§ **WHAT NEEDS TO BE DONE**:
A word-for-word repetition of the records beneath this task is the expected answer.

§ **MATERIAL SUPPLIED**:
____

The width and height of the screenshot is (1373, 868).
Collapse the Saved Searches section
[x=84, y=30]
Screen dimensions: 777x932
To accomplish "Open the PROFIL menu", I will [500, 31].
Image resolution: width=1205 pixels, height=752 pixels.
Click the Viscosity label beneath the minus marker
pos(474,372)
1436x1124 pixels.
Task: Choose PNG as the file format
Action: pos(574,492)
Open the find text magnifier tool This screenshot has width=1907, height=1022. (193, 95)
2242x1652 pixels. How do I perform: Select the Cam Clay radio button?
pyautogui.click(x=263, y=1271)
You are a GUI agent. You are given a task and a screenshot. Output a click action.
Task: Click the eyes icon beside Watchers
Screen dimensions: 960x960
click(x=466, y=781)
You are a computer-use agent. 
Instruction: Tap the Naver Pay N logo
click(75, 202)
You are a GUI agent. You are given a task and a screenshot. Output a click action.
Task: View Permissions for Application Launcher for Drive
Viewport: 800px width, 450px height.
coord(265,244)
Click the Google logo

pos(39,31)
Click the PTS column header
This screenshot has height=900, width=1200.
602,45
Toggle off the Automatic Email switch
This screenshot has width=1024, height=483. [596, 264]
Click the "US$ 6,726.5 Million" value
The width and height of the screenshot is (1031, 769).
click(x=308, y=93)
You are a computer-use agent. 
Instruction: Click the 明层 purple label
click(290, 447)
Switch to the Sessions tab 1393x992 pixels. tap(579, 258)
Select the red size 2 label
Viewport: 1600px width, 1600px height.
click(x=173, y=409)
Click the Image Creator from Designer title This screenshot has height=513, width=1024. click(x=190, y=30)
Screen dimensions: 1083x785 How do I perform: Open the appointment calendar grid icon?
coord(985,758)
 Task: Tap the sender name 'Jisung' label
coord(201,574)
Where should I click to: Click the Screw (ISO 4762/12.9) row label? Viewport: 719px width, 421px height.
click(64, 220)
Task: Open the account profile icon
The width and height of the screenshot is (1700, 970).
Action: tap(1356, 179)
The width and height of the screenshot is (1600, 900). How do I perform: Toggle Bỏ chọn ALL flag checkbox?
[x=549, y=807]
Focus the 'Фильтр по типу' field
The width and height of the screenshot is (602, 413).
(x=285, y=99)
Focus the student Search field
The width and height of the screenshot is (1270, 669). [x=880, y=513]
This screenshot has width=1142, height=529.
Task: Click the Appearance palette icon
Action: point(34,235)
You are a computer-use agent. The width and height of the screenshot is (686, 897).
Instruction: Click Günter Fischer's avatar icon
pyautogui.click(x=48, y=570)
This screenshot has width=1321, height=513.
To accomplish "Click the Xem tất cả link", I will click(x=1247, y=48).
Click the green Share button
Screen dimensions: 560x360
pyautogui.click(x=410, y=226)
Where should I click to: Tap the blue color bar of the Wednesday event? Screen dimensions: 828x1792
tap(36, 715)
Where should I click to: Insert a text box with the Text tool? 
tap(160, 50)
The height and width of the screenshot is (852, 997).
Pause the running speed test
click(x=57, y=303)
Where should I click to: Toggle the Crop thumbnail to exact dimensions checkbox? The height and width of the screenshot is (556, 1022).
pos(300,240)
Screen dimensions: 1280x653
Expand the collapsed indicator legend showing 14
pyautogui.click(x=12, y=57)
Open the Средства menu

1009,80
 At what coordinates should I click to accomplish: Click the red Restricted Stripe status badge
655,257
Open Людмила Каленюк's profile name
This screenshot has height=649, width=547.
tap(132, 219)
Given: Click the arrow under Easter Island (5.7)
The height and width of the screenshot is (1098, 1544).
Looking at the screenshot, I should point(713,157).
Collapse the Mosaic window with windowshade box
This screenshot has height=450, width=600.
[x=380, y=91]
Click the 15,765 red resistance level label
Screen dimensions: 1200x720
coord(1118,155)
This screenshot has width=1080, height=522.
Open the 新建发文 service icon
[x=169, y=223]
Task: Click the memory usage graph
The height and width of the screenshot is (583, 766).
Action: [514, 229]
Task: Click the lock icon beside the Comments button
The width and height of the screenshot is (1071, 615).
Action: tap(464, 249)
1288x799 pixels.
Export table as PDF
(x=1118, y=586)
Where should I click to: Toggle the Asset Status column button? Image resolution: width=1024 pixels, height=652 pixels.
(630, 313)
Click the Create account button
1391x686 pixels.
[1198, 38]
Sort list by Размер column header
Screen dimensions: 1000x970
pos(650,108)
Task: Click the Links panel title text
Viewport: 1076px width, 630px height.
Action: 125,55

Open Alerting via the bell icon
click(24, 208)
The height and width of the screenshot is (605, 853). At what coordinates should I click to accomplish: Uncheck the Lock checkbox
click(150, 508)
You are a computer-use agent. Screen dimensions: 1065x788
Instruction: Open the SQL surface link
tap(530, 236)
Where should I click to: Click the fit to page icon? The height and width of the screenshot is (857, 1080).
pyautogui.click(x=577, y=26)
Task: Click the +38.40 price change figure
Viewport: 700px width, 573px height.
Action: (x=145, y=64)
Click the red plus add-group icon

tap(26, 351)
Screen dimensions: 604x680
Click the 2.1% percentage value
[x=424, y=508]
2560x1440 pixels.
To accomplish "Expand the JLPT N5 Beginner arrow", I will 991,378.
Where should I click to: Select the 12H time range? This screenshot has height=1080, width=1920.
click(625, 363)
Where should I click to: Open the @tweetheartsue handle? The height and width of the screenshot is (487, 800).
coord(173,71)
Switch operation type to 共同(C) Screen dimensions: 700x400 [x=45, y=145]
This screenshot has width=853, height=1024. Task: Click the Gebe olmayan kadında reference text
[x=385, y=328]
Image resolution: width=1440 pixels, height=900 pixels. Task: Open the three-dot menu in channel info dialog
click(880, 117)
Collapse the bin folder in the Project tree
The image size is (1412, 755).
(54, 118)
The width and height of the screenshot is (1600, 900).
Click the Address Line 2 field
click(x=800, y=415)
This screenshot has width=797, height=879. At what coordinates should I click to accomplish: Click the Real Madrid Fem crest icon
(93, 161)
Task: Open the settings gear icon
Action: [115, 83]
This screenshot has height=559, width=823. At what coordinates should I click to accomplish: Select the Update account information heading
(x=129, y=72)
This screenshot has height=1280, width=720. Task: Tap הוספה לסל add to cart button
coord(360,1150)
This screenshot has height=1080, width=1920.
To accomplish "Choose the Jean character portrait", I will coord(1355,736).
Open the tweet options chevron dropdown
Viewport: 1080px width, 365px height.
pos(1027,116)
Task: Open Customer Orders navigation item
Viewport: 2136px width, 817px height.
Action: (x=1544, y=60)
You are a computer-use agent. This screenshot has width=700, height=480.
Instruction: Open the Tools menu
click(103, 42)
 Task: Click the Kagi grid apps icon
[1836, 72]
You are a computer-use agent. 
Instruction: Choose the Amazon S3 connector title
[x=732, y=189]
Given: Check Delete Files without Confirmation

____

§ **REPLY**:
The width and height of the screenshot is (1373, 868).
Collapse the Saved Searches section
[x=84, y=30]
Screen dimensions: 777x932
To accomplish "Open the PROFIL menu", I will [500, 31].
Image resolution: width=1205 pixels, height=752 pixels.
Click the Viscosity label beneath the minus marker
pos(474,372)
1436x1124 pixels.
Task: Choose PNG as the file format
Action: pos(574,492)
Open the find text magnifier tool This screenshot has width=1907, height=1022. (193, 95)
2242x1652 pixels. How do I perform: Select the Cam Clay radio button?
pyautogui.click(x=263, y=1271)
You are a GUI agent. You are given a task and a screenshot. Output a click action.
Task: Click the eyes icon beside Watchers
Screen dimensions: 960x960
click(x=466, y=781)
You are a computer-use agent. 
Instruction: Tap the Naver Pay N logo
click(75, 202)
You are a GUI agent. You are given a task and a screenshot. Output a click action.
Task: View Permissions for Application Launcher for Drive
Viewport: 800px width, 450px height.
coord(265,244)
Click the Google logo

pos(39,31)
Click the PTS column header
This screenshot has height=900, width=1200.
602,45
Toggle off the Automatic Email switch
This screenshot has width=1024, height=483. [596, 264]
Click the "US$ 6,726.5 Million" value
The width and height of the screenshot is (1031, 769).
click(x=308, y=93)
You are a computer-use agent. 
Instruction: Click the 明层 purple label
click(290, 447)
Switch to the Sessions tab 1393x992 pixels. tap(579, 258)
Select the red size 2 label
Viewport: 1600px width, 1600px height.
click(x=173, y=409)
Click the Image Creator from Designer title This screenshot has height=513, width=1024. click(x=190, y=30)
Screen dimensions: 1083x785 How do I perform: Open the appointment calendar grid icon?
coord(985,758)
 Task: Tap the sender name 'Jisung' label
coord(201,574)
Where should I click to: Click the Screw (ISO 4762/12.9) row label? Viewport: 719px width, 421px height.
click(64, 220)
Task: Open the account profile icon
The width and height of the screenshot is (1700, 970).
Action: tap(1356, 179)
The width and height of the screenshot is (1600, 900). How do I perform: Toggle Bỏ chọn ALL flag checkbox?
[x=549, y=807]
Focus the 'Фильтр по типу' field
The width and height of the screenshot is (602, 413).
(x=285, y=99)
Focus the student Search field
The width and height of the screenshot is (1270, 669). [x=880, y=513]
This screenshot has width=1142, height=529.
Task: Click the Appearance palette icon
Action: point(34,235)
You are a computer-use agent. The width and height of the screenshot is (686, 897).
Instruction: Click Günter Fischer's avatar icon
pyautogui.click(x=48, y=570)
This screenshot has width=1321, height=513.
To accomplish "Click the Xem tất cả link", I will click(x=1247, y=48).
Click the green Share button
Screen dimensions: 560x360
pyautogui.click(x=410, y=226)
Where should I click to: Tap the blue color bar of the Wednesday event? Screen dimensions: 828x1792
tap(36, 715)
Where should I click to: Insert a text box with the Text tool? 
tap(160, 50)
The height and width of the screenshot is (852, 997).
Pause the running speed test
click(x=57, y=303)
Where should I click to: Toggle the Crop thumbnail to exact dimensions checkbox? The height and width of the screenshot is (556, 1022).
pos(300,240)
Screen dimensions: 1280x653
Expand the collapsed indicator legend showing 14
pyautogui.click(x=12, y=57)
Open the Средства menu

1009,80
 At what coordinates should I click to accomplish: Click the red Restricted Stripe status badge
655,257
Open Людмила Каленюк's profile name
This screenshot has height=649, width=547.
tap(132, 219)
Given: Click the arrow under Easter Island (5.7)
The height and width of the screenshot is (1098, 1544).
Looking at the screenshot, I should point(713,157).
Collapse the Mosaic window with windowshade box
This screenshot has height=450, width=600.
[x=380, y=91]
Click the 15,765 red resistance level label
Screen dimensions: 1200x720
coord(1118,155)
This screenshot has width=1080, height=522.
Open the 新建发文 service icon
[x=169, y=223]
Task: Click the memory usage graph
The height and width of the screenshot is (583, 766).
Action: [514, 229]
Task: Click the lock icon beside the Comments button
The width and height of the screenshot is (1071, 615).
Action: tap(464, 249)
1288x799 pixels.
Export table as PDF
(x=1118, y=586)
Where should I click to: Toggle the Asset Status column button? Image resolution: width=1024 pixels, height=652 pixels.
(630, 313)
Click the Create account button
1391x686 pixels.
[1198, 38]
Sort list by Размер column header
Screen dimensions: 1000x970
pos(650,108)
Task: Click the Links panel title text
Viewport: 1076px width, 630px height.
Action: 125,55

Open Alerting via the bell icon
click(24, 208)
The height and width of the screenshot is (605, 853). At what coordinates should I click to accomplish: Uncheck the Lock checkbox
click(150, 508)
You are a computer-use agent. Screen dimensions: 1065x788
Instruction: Open the SQL surface link
tap(530, 236)
Where should I click to: Click the fit to page icon? The height and width of the screenshot is (857, 1080).
pyautogui.click(x=577, y=26)
Task: Click the +38.40 price change figure
Viewport: 700px width, 573px height.
Action: (x=145, y=64)
Click the red plus add-group icon

tap(26, 351)
Screen dimensions: 604x680
Click the 2.1% percentage value
[x=424, y=508]
2560x1440 pixels.
To accomplish "Expand the JLPT N5 Beginner arrow", I will 991,378.
Where should I click to: Select the 12H time range? This screenshot has height=1080, width=1920.
click(625, 363)
Where should I click to: Open the @tweetheartsue handle? The height and width of the screenshot is (487, 800).
coord(173,71)
Switch operation type to 共同(C) Screen dimensions: 700x400 [x=45, y=145]
This screenshot has width=853, height=1024. Task: Click the Gebe olmayan kadında reference text
[x=385, y=328]
Image resolution: width=1440 pixels, height=900 pixels. Task: Open the three-dot menu in channel info dialog
click(880, 117)
Collapse the bin folder in the Project tree
The image size is (1412, 755).
(54, 118)
The width and height of the screenshot is (1600, 900).
Click the Address Line 2 field
click(x=800, y=415)
This screenshot has width=797, height=879. At what coordinates should I click to accomplish: Click the Real Madrid Fem crest icon
(93, 161)
Task: Open the settings gear icon
Action: [115, 83]
This screenshot has height=559, width=823. At what coordinates should I click to accomplish: Select the Update account information heading
(x=129, y=72)
This screenshot has height=1280, width=720. Task: Tap הוספה לסל add to cart button
coord(360,1150)
This screenshot has height=1080, width=1920.
To accomplish "Choose the Jean character portrait", I will coord(1355,736).
Open the tweet options chevron dropdown
Viewport: 1080px width, 365px height.
pos(1027,116)
Task: Open Customer Orders navigation item
Viewport: 2136px width, 817px height.
Action: (x=1544, y=60)
You are a computer-use agent. This screenshot has width=700, height=480.
Instruction: Open the Tools menu
click(103, 42)
 Task: Click the Kagi grid apps icon
[1836, 72]
You are a computer-use agent. 
Instruction: Choose the Amazon S3 connector title
[x=732, y=189]
Given: Check Delete Files without Confirmation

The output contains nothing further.